From the essay on measuring success below, write out word for word the part that begins with "Every single day" and ends with "to measure success?".

__Text excerpt__.
:::

Every single day the word ‘success’ makes it’s way into our conversations. What concerns me is we surrender ourselves to the word without challenging how it’s measured.

Measure Success by Default
Exactly when did we default to measure success in money? It’s been a long time for me, because the drive was instilled at an early age. With positive intentions by school, community, home and the media all focused on increasing my potential to earn. Now, as I’ve grown older and hopefully wiser I wonder, is that the only way to measure success?
A Lucky Choice
I know I’m not alone in this struggle. Many people have made a conscious choice to reduce their physical belongings and commitments in order to have a more essential and meaningful life. And there is the sobering reality that others don’t have a choice and measure success as surviving another day. Those whose lives are threatened daily from violence, war, hunger, or disease. These things are existential and can’t be solved by money alone.

:::

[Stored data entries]
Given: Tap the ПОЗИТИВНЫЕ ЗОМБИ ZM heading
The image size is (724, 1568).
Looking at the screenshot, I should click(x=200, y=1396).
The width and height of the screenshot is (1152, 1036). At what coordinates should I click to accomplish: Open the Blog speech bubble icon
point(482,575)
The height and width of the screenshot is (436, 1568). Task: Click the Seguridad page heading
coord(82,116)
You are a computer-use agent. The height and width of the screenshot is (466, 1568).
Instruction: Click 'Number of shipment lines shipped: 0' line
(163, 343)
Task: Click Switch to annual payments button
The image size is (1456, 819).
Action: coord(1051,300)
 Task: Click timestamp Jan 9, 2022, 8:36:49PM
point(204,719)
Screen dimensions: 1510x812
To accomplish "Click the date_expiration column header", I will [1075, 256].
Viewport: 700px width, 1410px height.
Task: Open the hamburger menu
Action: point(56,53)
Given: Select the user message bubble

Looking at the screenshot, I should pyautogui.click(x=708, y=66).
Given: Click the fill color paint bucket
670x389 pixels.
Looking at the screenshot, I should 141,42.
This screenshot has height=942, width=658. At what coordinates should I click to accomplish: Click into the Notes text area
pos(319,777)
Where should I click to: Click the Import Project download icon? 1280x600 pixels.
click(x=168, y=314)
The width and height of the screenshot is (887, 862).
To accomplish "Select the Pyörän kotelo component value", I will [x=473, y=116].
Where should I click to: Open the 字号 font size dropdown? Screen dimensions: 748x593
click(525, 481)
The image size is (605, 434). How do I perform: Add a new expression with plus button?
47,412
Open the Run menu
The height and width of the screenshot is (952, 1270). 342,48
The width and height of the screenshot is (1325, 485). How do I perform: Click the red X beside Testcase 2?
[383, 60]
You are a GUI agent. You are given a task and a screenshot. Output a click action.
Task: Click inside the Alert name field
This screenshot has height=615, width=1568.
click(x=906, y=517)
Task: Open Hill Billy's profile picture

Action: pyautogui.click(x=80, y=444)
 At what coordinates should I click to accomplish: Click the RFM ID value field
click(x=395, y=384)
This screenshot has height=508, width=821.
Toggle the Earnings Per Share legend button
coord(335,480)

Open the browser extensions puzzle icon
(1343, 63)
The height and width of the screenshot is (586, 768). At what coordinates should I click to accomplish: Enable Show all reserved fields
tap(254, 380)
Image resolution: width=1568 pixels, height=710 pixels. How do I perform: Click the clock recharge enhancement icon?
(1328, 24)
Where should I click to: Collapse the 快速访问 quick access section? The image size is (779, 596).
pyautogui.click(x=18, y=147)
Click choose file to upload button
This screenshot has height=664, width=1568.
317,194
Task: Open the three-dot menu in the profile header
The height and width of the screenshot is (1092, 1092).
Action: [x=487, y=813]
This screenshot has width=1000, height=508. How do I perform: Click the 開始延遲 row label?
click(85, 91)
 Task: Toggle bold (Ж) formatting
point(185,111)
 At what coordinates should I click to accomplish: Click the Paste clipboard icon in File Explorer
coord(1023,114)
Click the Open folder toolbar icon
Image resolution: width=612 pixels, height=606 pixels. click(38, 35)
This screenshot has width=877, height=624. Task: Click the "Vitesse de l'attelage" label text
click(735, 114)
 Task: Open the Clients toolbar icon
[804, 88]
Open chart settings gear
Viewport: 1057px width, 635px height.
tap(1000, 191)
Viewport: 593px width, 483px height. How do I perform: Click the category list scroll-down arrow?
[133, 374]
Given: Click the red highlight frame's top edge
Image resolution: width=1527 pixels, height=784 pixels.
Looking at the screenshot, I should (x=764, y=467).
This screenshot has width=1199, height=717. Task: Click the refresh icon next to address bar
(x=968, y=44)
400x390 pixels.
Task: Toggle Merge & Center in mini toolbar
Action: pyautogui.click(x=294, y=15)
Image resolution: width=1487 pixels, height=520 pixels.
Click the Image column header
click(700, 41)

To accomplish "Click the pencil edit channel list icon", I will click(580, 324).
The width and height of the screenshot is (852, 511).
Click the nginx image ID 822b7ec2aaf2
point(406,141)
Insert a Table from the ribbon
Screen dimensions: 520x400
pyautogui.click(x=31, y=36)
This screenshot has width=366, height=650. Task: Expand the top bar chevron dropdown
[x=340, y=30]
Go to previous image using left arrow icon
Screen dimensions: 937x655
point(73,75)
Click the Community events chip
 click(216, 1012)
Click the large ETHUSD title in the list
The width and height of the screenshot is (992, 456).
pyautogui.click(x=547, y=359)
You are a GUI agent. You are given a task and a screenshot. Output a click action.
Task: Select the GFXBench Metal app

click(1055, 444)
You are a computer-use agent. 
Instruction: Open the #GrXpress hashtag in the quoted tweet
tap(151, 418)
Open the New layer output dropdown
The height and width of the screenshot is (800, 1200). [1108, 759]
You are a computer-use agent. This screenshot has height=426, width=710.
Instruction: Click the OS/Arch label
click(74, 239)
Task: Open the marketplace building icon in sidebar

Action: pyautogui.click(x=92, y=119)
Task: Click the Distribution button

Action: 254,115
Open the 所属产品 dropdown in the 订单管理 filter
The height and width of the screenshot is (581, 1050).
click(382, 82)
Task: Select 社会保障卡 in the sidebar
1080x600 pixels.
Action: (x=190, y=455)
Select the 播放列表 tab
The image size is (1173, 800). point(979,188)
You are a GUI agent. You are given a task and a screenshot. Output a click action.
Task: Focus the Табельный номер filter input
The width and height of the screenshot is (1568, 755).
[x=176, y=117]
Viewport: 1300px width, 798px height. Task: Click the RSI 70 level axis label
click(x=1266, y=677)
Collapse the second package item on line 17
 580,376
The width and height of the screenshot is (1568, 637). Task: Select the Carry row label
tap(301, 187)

:::

__Finished task__.
Every single day the word ‘success’ makes it’s way into our conversations. What concerns me is we surrender ourselves to the word without challenging how it’s measured.

Measure Success by Default
Exactly when did we default to measure success in money? It’s been a long time for me, because the drive was instilled at an early age. With positive intentions by school, community, home and the media all focused on increasing my potential to earn. Now, as I’ve grown older and hopefully wiser I wonder, is that the only way to measure success?